Experiments that caused mice to quickly develop characteristics of premature aging reveal that mutations in mitochondrial DNA may play a key role in growing old.
For years, mitochondria have been linked to aging. In the new findings, researchers demonstrated that an accumulation of genetic mutations in mitochondria sets off a cascade of signals that causes programmed cell death, or apoptosis (Kujoth et al. Science. 2005;309:481-484). The result is loss of irreplaceable cells and progression of aging.
Grahic Jump Location
A normal mouse (left) and a mouse with mitochondrial DNA defects (right) are similar in age, but the mouse at right exhibits symptoms of aging, including graying, hair loss, and loss of muscle mass and spine strength.
All mitochondria have their own DNA, separate from DNA in the cell’s nucleus.

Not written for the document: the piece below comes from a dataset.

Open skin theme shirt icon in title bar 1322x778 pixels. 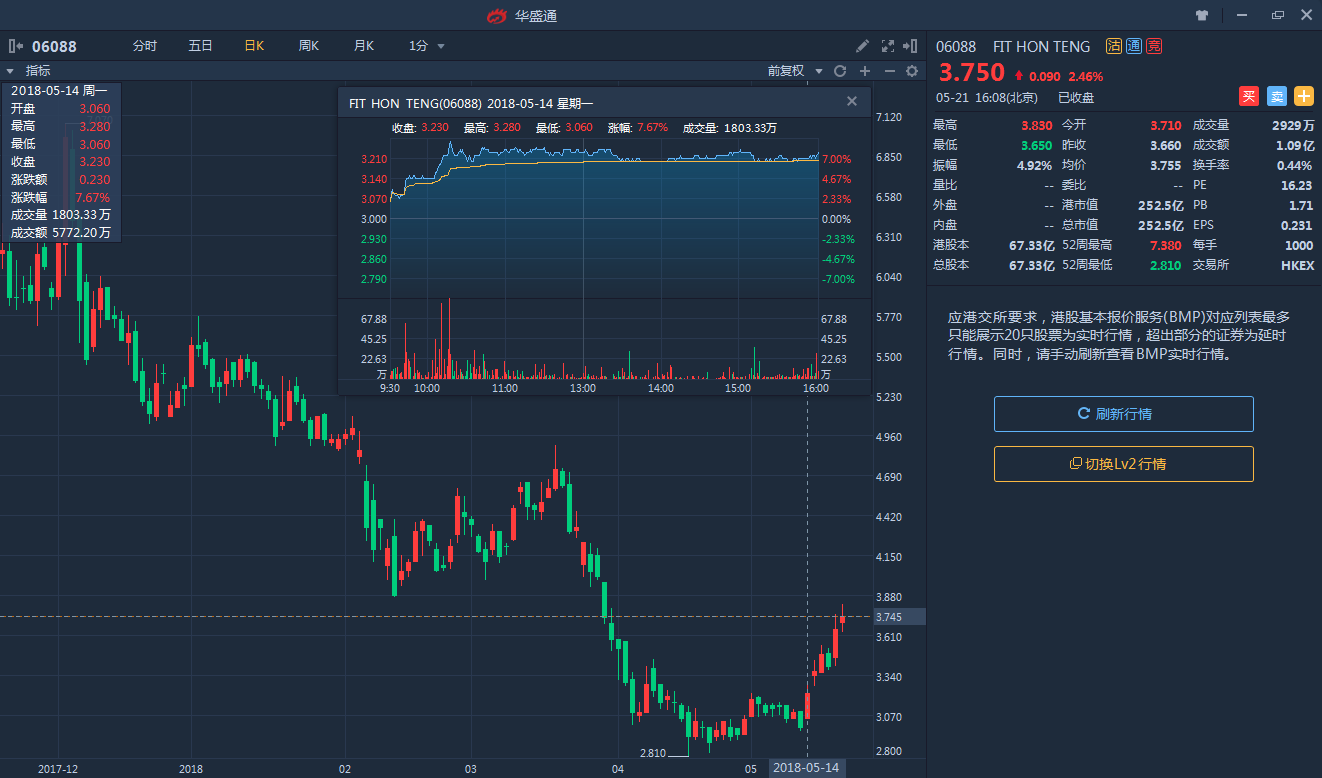[x=1202, y=16]
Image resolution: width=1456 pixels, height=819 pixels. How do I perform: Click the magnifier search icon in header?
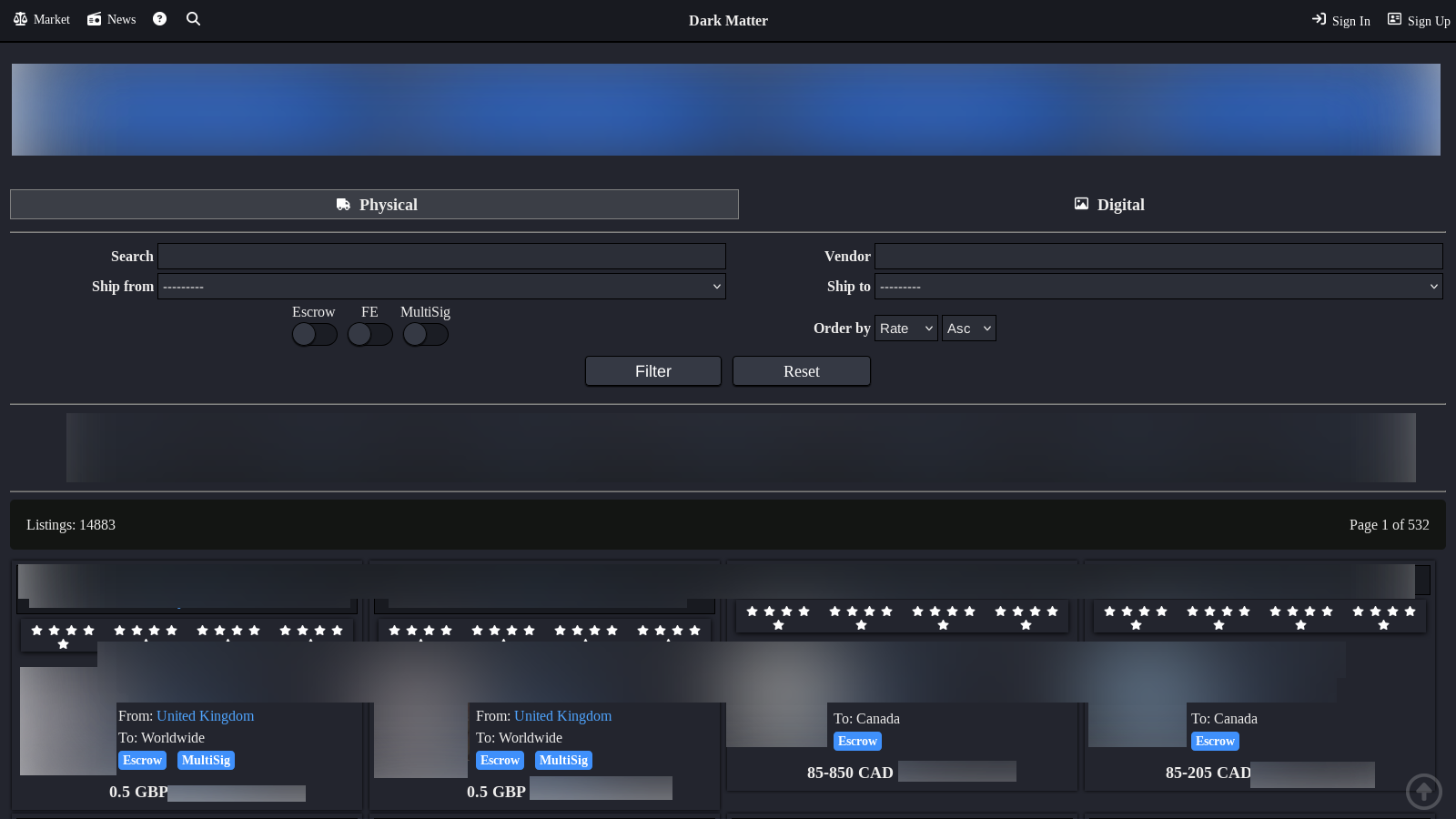193,19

Researchers have known that mutations in mitochondrial DNA accumulate over time, but how these mutations might underlie aging has not been clear. To shed light on the issue, the study’s investigators analyzed mice genetically altered to have a deficiency in a protein that “proofreads” the genetic sequence of mitochondrial DNA; these mice accumulate genetic mutations at a higher rate than normal mice. “It’s like a broken spell-checker,” said principal investigator Tomas Prolla, PhD, of the University of Wisconsin, in Madison. “By introducing a malfunction in the proofreading domain, these mutations accumulate much more rapidly,” he explained.
Due to this genetic alteration, the cells of these mice had accelerated rates of apoptosis that resulted in the loss of certain critical adult stem cells that are essential for replacing cells that die, said Prolla. This scenario led to premature hair loss, graying, and atrophied muscle and bone.
Interestingly, oxidative stress, a proposed culprit in mitochondria’s mechanism of aging, did not seem to factor into the premature aging of these animals. Some researchers have suspected that oxidative stress—cellular damage caused when mitochondria produce oxygen-derived molecules known as free radicals—is responsible for the aging process. But in this latest report, oxidative stress in some tissues actually decreased when mutations increased.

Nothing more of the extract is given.